_KUTIPAN TEKS_:
· · ·

41 Persen Penduduk Miskin Esktrem Sangat Kontradiktif: Sebut Isyak Orang Gila di Belitung pun Punya Rumah

oleh -

Belitung, belitongbetuah.com – Dalam Rakor Koordinasi Kemiskinan di Kantor Bappeda Jumat (4/8) lalu menyebutkan sebanyak 41 persen atau 77,043 ribu penduduk Belitung miskin ekstrem, dengan jumlah 21.258 KK. Data tersebut di publish Kementerian Koordinator Bidang Pembangunan Manusia dan Kebudayaan (Kemenko PMK) yang bersumber dari BKKBN.

Ditemui pada Sabtu (5/8) Wakil Bupati Belitung, Isyak Merobie mengatakan dirinya sudah mengirimkan pesan kepada Deputi BKKBN dan Kemenko PMK serta meminta review data kemiskinan ekstrem yang mereka rilis. Apakah yakin seperti itu, karena bertolak belakang dengan data yang daerah miliki.

Sebut Isyak, realitanya juga bertolak belakang, mau apa pun itu ceritanya. “ Kami minta sumbernya bisa dipertanggung jawabkan, karena ini melukai perasaan kami yang bekerja keras dan ini memberikan efek dan citra yang tidak baik terhadap Belitung yang sedang membangun pariwisata,” tandasnya.

“Kesannya seakan-akan pariwisata ini bukan membawa dampak positif, tapi justru membawa dampak negatif yakni kemiskinan, yang tadinya hanya under 7 persen, tiba-tiba 41 persen,” tambah Isyak kepada BB.

Sehingga secara terus terang Isyak katakan data tersebut sangat mencederai apa yang sudah diperjuangkan daerah bersama masyarakat.

· · ·

Bagian dari berkas data
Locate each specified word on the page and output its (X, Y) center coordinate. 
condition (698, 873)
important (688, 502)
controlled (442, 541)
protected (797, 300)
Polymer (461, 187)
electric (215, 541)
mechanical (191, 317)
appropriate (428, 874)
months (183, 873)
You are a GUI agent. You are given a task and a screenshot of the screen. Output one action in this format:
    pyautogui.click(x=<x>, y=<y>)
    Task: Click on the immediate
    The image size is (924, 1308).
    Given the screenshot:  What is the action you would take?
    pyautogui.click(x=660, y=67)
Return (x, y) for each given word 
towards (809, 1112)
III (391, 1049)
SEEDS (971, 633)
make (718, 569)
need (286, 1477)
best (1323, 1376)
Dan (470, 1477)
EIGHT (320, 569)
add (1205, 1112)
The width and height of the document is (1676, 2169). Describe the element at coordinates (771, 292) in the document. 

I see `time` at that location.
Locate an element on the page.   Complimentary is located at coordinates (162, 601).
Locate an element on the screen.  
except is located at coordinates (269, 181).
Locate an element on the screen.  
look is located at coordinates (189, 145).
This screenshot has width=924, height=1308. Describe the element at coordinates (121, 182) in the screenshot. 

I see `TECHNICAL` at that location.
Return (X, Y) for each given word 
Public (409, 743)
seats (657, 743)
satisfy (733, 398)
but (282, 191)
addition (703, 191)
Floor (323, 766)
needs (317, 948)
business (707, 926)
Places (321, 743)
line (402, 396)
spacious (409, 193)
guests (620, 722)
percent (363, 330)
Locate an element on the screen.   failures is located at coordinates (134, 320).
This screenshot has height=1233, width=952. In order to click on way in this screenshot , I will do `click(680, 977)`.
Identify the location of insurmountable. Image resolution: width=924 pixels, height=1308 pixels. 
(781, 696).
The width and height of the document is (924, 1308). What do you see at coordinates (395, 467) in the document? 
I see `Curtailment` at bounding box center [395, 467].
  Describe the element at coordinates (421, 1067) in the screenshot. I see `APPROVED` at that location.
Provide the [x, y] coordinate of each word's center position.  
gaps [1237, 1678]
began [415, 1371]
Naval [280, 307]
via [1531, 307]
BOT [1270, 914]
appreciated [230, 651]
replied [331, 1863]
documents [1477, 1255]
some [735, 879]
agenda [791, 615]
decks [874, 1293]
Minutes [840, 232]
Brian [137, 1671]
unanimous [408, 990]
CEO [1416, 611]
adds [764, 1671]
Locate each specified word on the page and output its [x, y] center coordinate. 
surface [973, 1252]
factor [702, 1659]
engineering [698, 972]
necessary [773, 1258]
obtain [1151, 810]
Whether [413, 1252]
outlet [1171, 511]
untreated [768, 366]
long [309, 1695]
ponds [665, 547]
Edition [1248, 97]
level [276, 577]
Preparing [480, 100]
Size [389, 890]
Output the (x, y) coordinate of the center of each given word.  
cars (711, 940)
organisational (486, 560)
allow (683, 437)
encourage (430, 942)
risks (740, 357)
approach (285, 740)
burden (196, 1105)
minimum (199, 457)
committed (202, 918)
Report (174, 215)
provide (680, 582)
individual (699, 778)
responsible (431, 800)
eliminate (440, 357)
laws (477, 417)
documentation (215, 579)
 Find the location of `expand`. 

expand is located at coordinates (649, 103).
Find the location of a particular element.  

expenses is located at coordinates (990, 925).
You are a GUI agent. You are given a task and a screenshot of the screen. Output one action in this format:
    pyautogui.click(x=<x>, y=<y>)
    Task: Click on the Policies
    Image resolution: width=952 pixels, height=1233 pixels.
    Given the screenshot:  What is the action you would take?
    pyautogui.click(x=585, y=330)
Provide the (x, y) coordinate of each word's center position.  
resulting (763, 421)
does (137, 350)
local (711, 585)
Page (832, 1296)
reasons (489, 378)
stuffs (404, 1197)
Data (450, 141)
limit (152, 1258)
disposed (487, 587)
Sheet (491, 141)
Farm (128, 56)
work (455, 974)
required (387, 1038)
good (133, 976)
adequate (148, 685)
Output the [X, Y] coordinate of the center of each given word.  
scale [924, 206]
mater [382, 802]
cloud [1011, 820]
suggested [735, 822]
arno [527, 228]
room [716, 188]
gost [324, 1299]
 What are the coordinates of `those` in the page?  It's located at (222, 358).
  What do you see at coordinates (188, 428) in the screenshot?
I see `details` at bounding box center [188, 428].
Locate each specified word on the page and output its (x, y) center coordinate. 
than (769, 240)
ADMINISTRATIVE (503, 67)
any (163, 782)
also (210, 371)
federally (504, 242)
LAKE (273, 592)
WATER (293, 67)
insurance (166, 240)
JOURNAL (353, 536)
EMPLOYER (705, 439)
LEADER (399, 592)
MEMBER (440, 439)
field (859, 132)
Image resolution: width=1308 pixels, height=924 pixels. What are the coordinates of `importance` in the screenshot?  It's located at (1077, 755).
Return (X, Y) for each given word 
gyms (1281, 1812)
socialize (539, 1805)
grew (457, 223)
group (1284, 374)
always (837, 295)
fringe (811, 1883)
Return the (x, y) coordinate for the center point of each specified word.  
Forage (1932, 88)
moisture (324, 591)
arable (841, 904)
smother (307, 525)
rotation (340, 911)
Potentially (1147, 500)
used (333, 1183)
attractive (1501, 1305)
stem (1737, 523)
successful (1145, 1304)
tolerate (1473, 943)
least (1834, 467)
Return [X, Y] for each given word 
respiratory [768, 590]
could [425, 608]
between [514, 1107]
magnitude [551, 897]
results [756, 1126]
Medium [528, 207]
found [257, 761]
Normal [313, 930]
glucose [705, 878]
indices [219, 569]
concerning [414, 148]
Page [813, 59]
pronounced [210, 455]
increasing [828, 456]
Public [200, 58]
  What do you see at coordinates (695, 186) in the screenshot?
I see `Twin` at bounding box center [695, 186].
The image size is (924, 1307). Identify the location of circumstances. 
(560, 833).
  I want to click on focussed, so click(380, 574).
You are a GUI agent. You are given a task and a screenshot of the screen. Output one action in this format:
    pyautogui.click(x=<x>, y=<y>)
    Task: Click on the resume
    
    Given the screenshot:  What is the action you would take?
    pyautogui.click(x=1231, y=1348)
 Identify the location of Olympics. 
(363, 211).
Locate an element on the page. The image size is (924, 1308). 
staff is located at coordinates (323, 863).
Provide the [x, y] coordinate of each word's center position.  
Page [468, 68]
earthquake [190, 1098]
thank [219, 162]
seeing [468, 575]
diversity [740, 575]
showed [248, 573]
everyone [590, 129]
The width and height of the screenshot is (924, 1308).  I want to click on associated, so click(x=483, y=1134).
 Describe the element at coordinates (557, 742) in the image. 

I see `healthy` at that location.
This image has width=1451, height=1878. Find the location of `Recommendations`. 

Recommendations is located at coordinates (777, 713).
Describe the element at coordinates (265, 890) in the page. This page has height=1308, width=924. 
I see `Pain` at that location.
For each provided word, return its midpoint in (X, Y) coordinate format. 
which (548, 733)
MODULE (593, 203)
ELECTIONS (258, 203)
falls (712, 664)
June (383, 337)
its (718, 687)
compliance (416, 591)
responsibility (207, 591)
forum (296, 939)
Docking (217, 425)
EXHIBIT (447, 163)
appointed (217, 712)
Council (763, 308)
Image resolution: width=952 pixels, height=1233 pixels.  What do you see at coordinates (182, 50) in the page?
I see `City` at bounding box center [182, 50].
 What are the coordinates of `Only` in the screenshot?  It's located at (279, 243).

· · ·

_KETENTUAN TUGAS_:
Berdasarkan berita tentang data kemiskinan ekstrem di Belitung, mengapa Isyak Merobie meminta agar sumber data itu bisa dipertanggungjawabkan? Jawab dalam satu sampai tiga kalimat. Entri-entri di atas tidak diperlukan.

_HASIL AKHIR_:
Isyak meminta sumber data itu bisa dipertanggungjawabkan karena angka tersebut melukai perasaan pihak yang sudah bekerja keras. Selain itu, data tersebut memberi efek dan citra yang tidak baik bagi Belitung, yang sedang membangun pariwisata.